Natural products contribute in a great extent to the fight against pathogenic microorganisms. Many plants or parts of them are used in food as spices and are thought to provide a natural conservation by inhibiting the microbial growth or to display some therapeutic activity. Many studies on plants have been carried out in order to understand their medicinal properties in general and their antimicrobial properties in particular; recently, Chen et al. [1] isolated quinoline alkaloids with significant antiplatelet aggregation activity, and other studies dealt with the antibacterial and anti-inflammatory activity of plants [2], [3].

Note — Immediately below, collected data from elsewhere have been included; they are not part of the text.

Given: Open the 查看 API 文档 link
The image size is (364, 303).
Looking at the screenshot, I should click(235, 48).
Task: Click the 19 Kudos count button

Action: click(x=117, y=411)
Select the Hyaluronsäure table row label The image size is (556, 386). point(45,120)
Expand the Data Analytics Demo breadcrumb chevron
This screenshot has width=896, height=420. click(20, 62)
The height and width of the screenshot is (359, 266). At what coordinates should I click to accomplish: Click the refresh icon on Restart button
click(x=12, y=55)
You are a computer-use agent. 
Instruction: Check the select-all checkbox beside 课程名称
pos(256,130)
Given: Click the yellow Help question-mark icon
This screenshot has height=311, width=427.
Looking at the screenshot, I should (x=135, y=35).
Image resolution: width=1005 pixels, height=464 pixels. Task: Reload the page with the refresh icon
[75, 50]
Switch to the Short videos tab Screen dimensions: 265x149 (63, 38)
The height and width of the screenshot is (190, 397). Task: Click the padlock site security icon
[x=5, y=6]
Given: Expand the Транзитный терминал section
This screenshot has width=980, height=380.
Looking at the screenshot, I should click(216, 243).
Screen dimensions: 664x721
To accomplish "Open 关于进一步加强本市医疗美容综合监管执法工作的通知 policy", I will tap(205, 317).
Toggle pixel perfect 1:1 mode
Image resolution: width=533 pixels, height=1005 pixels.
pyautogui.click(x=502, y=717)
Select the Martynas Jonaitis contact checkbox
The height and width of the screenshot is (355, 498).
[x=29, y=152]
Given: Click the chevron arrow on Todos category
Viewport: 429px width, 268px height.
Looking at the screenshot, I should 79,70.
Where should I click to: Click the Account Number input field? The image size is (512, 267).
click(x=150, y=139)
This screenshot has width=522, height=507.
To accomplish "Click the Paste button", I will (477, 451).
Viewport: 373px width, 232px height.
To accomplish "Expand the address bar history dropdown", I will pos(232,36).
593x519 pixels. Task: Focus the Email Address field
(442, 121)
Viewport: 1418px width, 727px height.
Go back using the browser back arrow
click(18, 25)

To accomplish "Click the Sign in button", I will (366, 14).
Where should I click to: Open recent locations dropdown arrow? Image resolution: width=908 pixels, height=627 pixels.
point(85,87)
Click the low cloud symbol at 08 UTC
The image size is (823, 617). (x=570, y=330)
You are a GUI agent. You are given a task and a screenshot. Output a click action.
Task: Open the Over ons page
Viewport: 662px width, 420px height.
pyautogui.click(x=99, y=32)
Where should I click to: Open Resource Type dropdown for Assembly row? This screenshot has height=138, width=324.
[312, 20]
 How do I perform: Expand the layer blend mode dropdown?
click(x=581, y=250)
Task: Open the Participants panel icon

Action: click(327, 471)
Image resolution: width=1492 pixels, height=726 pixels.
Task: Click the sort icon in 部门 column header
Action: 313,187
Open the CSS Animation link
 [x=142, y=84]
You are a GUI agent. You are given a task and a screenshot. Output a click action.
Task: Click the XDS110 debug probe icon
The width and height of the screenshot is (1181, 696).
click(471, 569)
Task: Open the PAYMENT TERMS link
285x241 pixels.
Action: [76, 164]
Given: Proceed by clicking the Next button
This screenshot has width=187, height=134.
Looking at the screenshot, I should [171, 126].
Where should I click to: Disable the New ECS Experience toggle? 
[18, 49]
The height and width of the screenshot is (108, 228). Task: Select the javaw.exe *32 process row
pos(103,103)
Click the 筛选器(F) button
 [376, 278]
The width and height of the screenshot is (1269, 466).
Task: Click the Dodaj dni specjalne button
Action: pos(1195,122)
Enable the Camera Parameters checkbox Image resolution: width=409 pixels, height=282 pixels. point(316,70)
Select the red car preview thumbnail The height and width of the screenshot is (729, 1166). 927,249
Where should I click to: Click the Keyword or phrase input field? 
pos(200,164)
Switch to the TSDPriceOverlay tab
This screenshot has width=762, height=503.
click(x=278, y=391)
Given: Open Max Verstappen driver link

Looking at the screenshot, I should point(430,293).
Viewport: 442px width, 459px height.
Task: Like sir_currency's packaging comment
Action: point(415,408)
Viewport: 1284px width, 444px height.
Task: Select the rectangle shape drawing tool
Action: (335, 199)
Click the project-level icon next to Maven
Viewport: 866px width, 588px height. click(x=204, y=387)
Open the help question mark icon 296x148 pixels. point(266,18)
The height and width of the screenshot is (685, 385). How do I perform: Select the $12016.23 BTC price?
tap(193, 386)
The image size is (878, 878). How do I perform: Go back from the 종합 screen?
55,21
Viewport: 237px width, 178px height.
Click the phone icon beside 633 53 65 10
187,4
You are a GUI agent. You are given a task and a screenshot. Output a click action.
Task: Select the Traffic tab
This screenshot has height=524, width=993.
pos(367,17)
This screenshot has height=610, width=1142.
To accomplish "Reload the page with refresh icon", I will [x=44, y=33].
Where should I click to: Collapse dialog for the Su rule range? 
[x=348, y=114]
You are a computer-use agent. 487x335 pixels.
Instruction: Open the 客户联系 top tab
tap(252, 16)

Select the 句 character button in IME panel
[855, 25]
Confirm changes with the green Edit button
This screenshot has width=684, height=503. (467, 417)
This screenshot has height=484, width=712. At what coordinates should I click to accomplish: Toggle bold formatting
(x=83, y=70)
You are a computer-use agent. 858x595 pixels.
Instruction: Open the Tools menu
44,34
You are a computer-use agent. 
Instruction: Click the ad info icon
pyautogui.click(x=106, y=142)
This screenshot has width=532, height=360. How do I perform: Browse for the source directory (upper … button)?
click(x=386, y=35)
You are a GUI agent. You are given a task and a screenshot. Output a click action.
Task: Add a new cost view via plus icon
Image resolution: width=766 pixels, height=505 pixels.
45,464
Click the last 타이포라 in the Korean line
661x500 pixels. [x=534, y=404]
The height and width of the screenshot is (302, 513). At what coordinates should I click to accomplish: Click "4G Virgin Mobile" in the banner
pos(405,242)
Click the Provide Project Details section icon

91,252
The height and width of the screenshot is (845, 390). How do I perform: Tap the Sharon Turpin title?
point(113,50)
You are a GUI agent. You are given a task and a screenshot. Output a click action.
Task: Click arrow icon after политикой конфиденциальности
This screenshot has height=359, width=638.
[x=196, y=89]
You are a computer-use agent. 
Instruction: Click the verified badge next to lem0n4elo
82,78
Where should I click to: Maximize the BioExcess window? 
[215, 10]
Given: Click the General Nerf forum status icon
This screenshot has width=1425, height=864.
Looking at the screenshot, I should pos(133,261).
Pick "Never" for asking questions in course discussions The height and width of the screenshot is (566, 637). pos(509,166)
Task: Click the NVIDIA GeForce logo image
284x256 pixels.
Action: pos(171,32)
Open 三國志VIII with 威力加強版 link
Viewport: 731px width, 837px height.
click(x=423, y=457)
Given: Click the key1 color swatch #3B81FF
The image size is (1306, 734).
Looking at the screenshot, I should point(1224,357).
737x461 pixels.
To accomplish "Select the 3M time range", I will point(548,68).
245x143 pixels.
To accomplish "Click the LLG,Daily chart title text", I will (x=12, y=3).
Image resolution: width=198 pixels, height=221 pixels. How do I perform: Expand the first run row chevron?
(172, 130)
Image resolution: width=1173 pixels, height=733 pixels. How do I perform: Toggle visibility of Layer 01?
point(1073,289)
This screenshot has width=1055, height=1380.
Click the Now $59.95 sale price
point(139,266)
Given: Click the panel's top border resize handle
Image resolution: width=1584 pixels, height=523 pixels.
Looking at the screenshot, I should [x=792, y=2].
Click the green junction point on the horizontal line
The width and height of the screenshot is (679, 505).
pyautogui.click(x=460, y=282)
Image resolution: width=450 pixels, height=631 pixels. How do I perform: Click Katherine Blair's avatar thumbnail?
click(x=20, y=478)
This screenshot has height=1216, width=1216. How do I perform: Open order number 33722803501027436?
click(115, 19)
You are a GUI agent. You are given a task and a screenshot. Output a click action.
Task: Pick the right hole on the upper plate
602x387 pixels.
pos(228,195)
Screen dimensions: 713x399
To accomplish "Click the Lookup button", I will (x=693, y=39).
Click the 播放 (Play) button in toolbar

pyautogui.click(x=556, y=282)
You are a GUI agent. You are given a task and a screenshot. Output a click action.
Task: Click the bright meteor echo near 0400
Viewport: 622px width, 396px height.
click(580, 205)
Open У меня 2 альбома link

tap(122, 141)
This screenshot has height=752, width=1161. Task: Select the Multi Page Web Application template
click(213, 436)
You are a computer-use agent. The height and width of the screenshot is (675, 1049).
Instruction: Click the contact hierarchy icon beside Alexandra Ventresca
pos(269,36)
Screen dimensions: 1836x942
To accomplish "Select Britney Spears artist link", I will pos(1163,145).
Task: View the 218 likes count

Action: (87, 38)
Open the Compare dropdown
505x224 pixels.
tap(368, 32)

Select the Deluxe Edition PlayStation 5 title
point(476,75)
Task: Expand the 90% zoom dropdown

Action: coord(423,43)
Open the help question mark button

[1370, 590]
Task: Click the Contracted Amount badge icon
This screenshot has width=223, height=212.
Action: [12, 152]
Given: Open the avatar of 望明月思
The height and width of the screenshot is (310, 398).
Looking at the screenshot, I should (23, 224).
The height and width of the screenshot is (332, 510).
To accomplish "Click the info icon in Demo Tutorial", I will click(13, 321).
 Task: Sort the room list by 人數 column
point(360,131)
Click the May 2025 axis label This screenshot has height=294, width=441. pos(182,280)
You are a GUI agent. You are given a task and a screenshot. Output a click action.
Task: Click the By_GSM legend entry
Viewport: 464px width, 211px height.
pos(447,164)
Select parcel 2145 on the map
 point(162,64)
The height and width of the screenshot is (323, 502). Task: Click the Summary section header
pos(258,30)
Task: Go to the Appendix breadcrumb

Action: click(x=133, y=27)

Numerous plants used in traditional foods or healing powders remain to be studied as to these properties; Scorodophloeus zenkeri belongs to this group. S. zenkeri Harms (Caesalpiniaceae) is a tropical tree of Central Africa. It is of restricted height and its diameter rarely exceeds 80 cm [4]. The tree has a garlic-like odor due to its sulfur-containing compounds [5]. The bark, seeds and wood of S. zenkeri are used as spices in some traditional foods such as ”Nà-pôô”, ”Nkuii” and ”Bongo-tjobi” in Cameroon. In Gabon, the bark and the young leaves are used as condiments. The bark delivers the so-called ”Bubimbi-bark” drug [6]. Many healing powders in Central Africa contain parts of this plant. Recently, sulfides, alkylthiosulfides and oxygen-containing sulfur-rich compounds have been isolated from the bark essential oil and extracts of S. zenkeri [7], [8]. The antimicrobial activity of the essential oil and the main isolated sulfur compounds was investigated in the present studies.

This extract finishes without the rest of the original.